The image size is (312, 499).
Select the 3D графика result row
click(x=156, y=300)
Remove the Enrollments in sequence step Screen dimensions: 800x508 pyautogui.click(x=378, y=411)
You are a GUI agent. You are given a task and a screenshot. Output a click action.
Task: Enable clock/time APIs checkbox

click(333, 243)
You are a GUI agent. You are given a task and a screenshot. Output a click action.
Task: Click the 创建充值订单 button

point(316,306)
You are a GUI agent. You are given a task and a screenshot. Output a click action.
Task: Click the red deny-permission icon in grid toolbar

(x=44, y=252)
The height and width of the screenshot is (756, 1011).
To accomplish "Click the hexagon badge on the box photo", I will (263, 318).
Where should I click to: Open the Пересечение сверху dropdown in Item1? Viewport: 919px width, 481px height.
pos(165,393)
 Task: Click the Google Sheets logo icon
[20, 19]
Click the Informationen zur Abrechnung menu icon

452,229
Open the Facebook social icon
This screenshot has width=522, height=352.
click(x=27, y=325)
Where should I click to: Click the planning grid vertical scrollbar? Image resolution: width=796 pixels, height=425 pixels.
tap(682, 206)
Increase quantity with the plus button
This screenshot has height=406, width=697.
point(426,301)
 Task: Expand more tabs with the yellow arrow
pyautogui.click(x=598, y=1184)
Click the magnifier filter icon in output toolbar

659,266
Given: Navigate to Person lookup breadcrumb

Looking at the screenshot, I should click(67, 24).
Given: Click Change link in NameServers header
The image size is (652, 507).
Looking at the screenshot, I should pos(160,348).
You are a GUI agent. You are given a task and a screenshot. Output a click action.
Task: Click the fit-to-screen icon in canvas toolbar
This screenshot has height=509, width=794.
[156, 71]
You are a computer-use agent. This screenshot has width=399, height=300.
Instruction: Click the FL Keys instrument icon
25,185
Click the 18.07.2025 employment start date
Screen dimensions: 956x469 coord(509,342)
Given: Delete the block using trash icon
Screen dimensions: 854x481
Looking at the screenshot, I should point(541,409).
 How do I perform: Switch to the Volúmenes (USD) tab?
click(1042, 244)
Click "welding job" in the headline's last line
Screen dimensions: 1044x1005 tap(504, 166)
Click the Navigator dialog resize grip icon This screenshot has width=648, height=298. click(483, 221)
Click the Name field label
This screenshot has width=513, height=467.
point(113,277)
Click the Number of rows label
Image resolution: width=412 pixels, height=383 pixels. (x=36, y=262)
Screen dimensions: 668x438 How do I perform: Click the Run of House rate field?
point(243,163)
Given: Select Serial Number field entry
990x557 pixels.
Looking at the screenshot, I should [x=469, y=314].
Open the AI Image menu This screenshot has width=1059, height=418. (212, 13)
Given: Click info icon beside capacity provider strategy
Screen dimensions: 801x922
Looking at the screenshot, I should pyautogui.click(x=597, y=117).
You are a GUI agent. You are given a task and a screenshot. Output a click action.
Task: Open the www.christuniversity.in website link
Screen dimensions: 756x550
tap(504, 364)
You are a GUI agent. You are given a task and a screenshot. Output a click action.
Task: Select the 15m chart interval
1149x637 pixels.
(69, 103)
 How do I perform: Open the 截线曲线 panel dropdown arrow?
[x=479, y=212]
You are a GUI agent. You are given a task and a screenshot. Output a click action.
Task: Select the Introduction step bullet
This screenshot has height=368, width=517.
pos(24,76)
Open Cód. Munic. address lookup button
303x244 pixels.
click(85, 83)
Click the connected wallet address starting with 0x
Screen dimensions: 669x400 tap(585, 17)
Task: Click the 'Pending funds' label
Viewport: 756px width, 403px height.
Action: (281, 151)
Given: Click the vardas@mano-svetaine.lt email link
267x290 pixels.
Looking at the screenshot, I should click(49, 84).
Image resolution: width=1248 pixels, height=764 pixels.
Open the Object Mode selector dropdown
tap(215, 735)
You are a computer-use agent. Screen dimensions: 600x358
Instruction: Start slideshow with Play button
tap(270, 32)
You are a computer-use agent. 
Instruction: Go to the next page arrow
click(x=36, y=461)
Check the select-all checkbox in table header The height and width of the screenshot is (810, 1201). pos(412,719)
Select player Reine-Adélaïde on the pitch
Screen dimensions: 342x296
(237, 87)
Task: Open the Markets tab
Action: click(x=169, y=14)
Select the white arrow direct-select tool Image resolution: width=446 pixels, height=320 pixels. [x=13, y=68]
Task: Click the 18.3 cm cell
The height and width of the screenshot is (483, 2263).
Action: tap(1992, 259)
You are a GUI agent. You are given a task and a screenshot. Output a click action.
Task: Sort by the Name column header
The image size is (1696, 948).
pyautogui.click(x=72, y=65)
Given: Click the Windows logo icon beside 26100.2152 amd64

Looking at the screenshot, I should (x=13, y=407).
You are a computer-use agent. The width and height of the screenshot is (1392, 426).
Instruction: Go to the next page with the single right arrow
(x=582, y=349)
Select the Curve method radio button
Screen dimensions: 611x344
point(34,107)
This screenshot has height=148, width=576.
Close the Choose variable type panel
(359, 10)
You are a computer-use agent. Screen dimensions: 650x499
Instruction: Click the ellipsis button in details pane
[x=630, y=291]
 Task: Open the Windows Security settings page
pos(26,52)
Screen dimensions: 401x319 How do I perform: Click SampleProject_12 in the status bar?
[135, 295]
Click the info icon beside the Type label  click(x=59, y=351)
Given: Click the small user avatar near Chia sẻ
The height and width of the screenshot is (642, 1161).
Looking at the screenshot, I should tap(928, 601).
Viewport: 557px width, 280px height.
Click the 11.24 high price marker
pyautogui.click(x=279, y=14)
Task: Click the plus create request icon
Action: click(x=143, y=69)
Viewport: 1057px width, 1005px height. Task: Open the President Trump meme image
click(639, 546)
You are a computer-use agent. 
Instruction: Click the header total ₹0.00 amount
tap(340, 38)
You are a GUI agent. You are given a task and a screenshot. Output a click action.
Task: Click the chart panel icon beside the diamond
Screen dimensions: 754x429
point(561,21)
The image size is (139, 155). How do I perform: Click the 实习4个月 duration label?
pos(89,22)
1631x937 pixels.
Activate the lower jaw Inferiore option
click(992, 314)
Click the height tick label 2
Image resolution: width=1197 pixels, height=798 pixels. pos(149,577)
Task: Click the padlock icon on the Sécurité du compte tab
○ ○ ○
Within the listing above, filter for lines holding the string "link" and copy each one.

Given: Click Change link in NameServers header
Task: Open the www.christuniversity.in website link
Given: Click the vardas@mano-svetaine.lt email link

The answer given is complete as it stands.